Sometimes Jesus seems very far away from us as well. We know that Jesus is alive and is with us. But we don’t always feel it. And there are many things that can stop us seeing Jesus in our lives. One of the most common problems is that they are too busy.
We have lots of things in our life that keep us busy don’t we. Work, school, families, friends, tv, reading, playing, shopping, gardening, cooking, cleaning, going out, and so on and so on. There are only 24 hours in each day but we like to fill them all up.
And when we get too busy, often the first thing to go, is our time to talk and listen to God. We forget about God, and we stop seeing him around.
Selfishness can also stop us from seeing Jesus around us. When we think only about ourselves and what we want. Or when we think, ‘What can I get from God today?’ ‘What can God do for me?’

This is not the belief that we share because believing in Jesus means that our questions are not about what we can get, but rather, what can I do to give thanks for this world God has given us, and this life, with all its good things.

If we think only about ourselves, we will miss Jesus, when we talk only about ourselves, we miss Jesus, when everything is about us, we will miss Jesus.

Jesus’ friends were so busy talking, and walking, that they missed what was in front of them until they stopped that evening. It wasn’t until they stopped and shared something together that they realised Jesus had been with them the whole time. And it’s not until we stop and listen that we’ll realise that Jesus is always with us.
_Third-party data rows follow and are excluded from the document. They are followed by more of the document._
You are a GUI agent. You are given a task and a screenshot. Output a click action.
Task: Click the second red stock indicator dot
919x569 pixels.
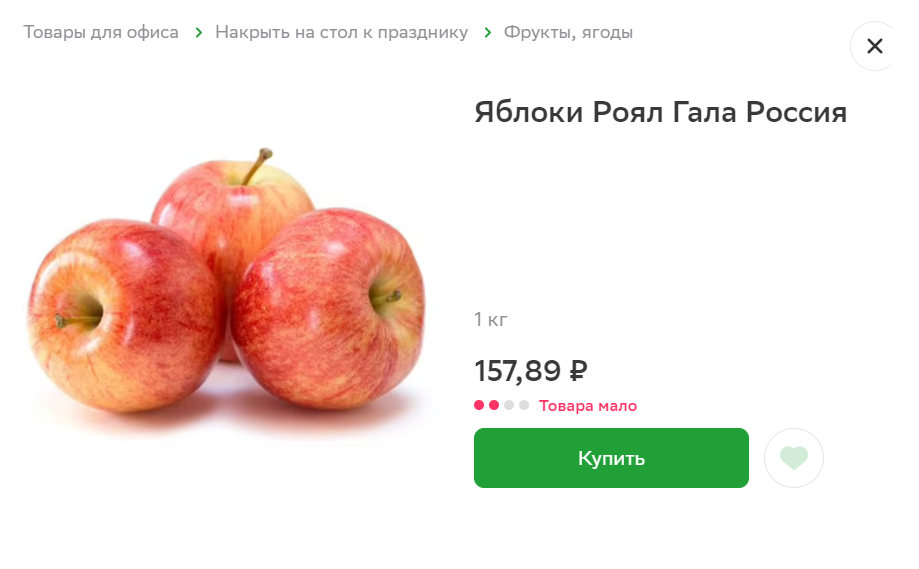494,405
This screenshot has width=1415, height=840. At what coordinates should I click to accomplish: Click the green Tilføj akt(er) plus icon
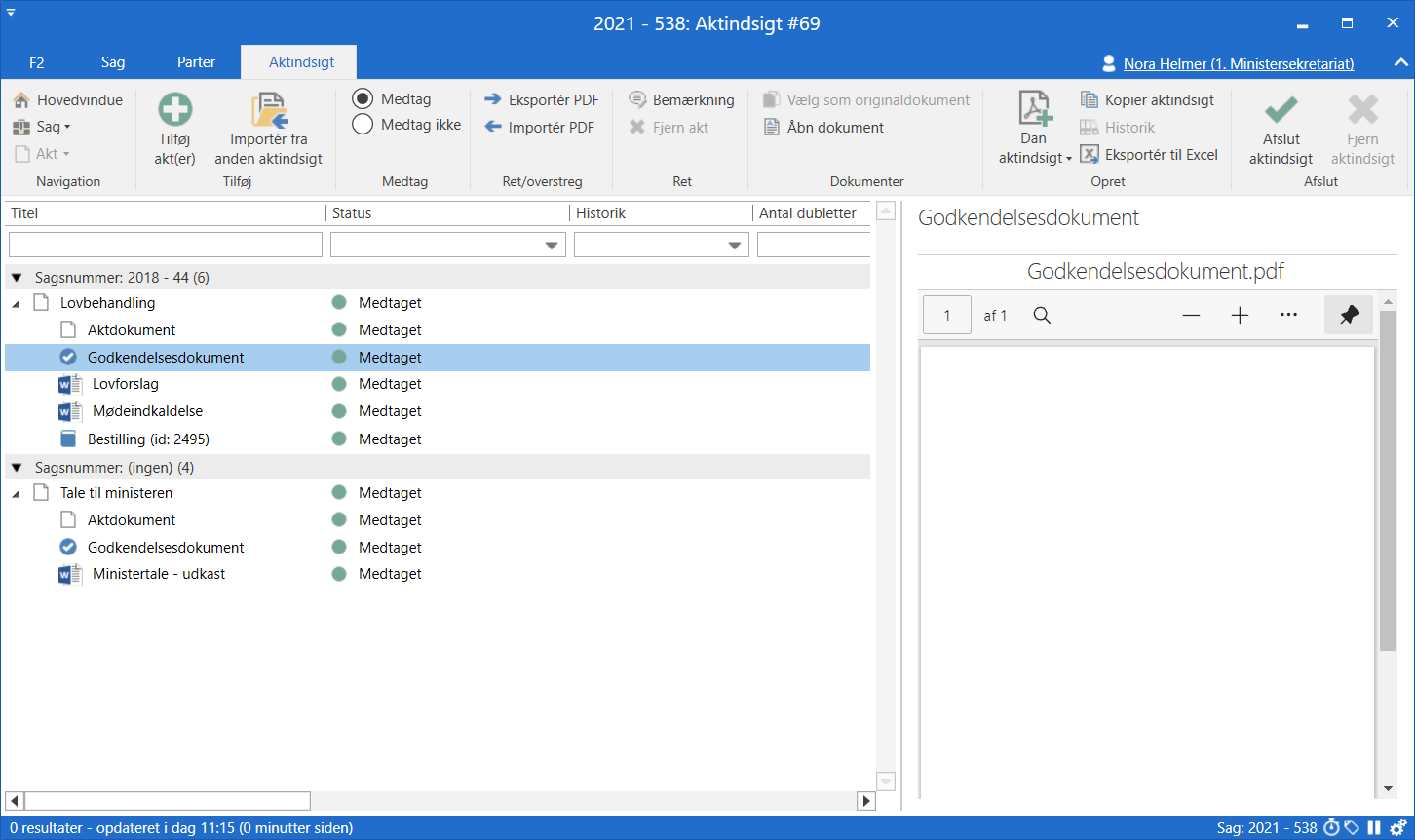[x=175, y=109]
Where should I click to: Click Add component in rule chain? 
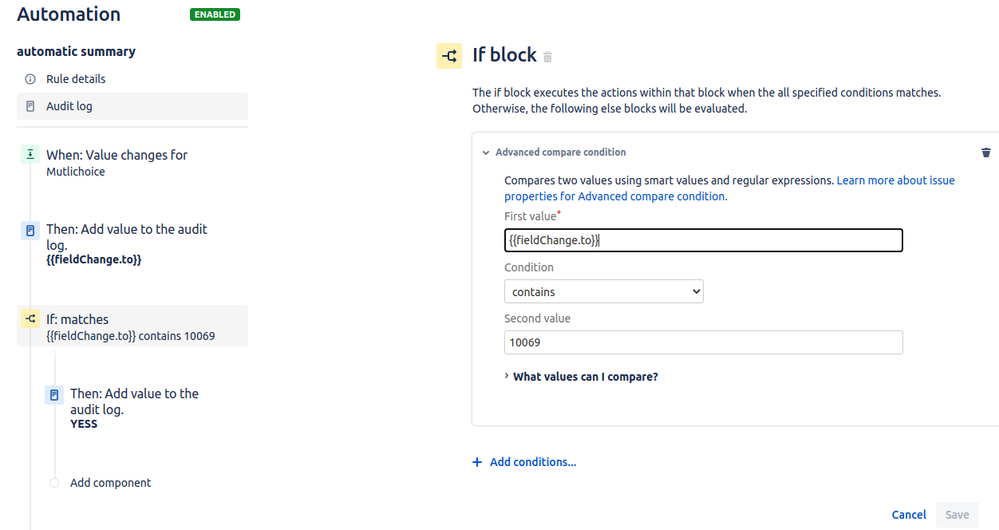pos(110,483)
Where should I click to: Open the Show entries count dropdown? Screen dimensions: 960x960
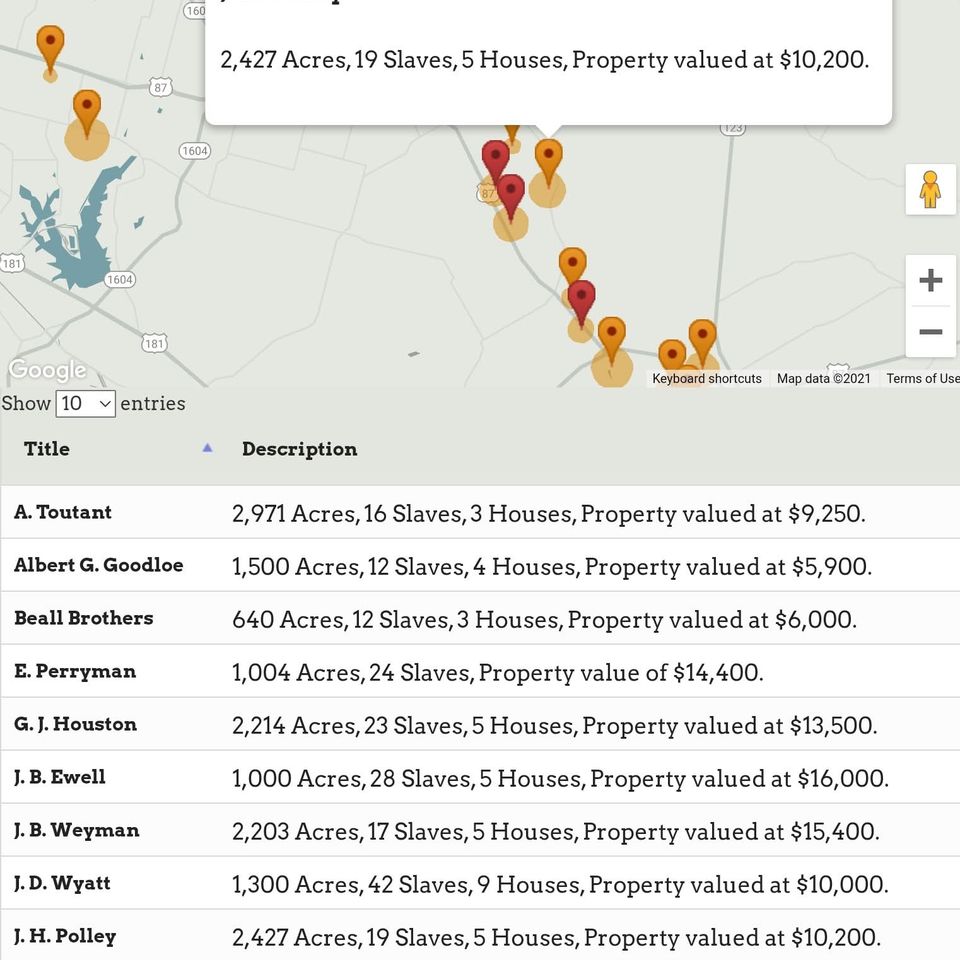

Jesus told us that we have to love God, and we have to love each other. And when we do these two things, we will see Jesus around us.

So what can we do?
We need to stop sometimes. We need to make time to talk and listen to God. And we need to be reminded of all the things that we have around us. We need to stop and look, and see what is in front of us. And then say thank you.
Lord, help us not to miss you. Help us to stop and open our eyes to you at work in our lives.
Amen.

Song – Open our eyes Lord

Prayers – Post it thank you.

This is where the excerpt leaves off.